Problem description: Answer with a number only, giving how many lines in the data below include "agent".

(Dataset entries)

☆ ☆ ☆ ☆ ☆ ☆ ☆

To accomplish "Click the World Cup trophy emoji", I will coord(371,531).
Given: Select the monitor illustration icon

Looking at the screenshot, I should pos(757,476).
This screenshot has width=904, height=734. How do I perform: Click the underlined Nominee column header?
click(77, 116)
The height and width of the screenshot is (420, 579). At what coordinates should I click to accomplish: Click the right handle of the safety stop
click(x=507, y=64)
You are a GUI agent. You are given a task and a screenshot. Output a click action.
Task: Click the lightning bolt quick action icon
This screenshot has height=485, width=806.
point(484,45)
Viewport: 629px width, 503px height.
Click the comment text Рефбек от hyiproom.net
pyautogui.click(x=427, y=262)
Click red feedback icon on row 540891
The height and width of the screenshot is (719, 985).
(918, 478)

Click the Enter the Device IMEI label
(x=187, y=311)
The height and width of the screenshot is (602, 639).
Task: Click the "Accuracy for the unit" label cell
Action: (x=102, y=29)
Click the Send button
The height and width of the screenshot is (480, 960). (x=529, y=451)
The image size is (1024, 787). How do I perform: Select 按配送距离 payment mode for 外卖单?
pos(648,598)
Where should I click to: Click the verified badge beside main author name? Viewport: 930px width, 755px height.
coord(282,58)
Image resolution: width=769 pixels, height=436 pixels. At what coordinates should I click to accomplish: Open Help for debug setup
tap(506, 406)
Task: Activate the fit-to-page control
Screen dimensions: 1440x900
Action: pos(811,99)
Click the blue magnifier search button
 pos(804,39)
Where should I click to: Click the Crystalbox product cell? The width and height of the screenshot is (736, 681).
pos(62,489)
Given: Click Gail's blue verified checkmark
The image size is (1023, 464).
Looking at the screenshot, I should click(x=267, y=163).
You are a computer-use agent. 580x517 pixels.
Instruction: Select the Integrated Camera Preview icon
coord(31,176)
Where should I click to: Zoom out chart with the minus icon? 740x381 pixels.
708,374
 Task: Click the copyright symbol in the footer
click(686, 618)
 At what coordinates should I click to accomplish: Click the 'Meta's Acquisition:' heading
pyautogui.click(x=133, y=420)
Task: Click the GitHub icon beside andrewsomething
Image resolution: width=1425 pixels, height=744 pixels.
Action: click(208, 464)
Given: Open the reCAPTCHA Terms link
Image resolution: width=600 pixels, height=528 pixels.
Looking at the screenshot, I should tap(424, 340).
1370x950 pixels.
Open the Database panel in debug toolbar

☆ ☆ ☆ ☆ ☆ ☆ ☆

Answer for the task: 2